▶ _Requirement_
Which lines in the records below mention the word "computer"? Copy each one out.

[Pixel coordinate grounding data]

_ _ _

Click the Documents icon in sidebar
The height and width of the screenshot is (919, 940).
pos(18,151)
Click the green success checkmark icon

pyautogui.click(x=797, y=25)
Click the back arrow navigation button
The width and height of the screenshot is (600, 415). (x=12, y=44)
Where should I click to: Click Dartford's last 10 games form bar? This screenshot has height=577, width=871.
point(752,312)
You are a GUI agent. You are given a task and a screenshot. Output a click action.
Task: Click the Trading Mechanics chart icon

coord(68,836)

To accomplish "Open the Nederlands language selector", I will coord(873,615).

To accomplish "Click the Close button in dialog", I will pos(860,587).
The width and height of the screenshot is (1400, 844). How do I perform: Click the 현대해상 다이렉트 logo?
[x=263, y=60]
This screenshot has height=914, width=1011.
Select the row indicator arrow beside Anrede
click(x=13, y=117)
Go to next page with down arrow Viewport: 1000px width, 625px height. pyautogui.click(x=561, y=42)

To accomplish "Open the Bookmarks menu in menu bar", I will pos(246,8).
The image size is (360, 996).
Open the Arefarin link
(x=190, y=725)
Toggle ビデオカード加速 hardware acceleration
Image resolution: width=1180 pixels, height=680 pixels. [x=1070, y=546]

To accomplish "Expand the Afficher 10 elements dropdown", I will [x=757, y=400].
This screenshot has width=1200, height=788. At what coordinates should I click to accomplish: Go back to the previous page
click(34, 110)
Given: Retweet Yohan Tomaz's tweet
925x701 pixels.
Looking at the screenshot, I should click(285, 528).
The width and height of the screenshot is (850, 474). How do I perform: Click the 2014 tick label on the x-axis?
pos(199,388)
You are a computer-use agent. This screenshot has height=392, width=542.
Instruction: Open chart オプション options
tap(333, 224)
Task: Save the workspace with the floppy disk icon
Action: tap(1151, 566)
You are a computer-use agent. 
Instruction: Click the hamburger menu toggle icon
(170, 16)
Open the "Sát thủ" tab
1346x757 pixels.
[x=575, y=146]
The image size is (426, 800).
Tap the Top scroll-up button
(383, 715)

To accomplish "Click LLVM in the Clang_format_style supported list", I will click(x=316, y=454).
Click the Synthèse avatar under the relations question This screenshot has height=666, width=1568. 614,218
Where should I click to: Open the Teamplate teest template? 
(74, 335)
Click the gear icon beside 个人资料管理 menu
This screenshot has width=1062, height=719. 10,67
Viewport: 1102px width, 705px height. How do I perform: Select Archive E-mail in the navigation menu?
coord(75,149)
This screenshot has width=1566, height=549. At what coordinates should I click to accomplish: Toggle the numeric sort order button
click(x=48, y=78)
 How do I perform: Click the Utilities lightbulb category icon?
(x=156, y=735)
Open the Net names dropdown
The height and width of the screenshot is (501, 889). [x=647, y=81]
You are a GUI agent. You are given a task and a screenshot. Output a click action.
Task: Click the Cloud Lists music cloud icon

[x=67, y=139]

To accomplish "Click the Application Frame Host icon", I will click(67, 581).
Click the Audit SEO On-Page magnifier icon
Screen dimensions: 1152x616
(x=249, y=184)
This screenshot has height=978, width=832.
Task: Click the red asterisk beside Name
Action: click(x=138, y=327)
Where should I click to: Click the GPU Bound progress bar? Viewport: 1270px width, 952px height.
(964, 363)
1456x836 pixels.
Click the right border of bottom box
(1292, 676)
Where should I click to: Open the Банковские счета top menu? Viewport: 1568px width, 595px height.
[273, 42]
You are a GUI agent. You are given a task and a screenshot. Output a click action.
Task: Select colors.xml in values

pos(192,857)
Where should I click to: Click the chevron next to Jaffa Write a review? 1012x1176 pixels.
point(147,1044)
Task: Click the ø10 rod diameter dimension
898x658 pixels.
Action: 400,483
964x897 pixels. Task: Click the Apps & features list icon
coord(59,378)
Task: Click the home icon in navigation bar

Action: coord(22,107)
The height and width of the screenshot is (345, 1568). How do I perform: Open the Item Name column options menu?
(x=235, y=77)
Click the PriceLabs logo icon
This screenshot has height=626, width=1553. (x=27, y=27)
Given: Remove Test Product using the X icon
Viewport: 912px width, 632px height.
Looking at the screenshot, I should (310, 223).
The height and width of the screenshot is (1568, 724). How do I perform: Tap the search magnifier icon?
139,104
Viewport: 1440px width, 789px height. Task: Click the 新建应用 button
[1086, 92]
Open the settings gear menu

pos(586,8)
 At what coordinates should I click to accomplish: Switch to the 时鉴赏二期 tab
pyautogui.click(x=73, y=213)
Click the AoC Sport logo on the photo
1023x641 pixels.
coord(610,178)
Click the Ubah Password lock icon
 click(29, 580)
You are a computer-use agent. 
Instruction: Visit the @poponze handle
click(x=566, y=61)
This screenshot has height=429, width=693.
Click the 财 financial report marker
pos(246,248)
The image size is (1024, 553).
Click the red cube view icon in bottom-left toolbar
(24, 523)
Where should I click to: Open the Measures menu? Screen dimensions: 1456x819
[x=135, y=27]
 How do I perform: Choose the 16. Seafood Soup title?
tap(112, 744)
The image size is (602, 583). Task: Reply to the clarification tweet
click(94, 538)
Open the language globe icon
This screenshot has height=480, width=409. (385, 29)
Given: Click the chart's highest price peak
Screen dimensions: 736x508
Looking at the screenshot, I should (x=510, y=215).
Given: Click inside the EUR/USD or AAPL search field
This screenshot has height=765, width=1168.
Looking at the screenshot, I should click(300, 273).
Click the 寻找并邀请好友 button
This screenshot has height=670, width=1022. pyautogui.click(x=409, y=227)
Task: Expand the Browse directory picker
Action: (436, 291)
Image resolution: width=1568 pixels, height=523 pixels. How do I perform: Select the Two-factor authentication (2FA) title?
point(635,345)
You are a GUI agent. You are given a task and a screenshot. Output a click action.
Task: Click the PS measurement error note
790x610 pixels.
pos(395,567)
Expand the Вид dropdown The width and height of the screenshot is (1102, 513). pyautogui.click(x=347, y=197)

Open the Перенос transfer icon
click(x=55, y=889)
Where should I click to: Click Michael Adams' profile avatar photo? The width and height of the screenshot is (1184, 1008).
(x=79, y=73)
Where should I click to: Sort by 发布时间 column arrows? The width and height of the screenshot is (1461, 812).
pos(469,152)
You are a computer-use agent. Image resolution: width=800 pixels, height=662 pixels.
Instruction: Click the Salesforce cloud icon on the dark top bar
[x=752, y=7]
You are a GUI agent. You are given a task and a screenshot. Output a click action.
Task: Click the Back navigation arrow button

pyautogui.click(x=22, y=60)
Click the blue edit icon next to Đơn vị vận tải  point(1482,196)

_ _ _

▶ _Answer section_
You are a computer-use agent. This screenshot has height=392, width=542.
You are a computer-use agent. 
You are a computer-use agent. 
You are a computer-use agent. Image resolution: width=800 pixels, height=662 pixels.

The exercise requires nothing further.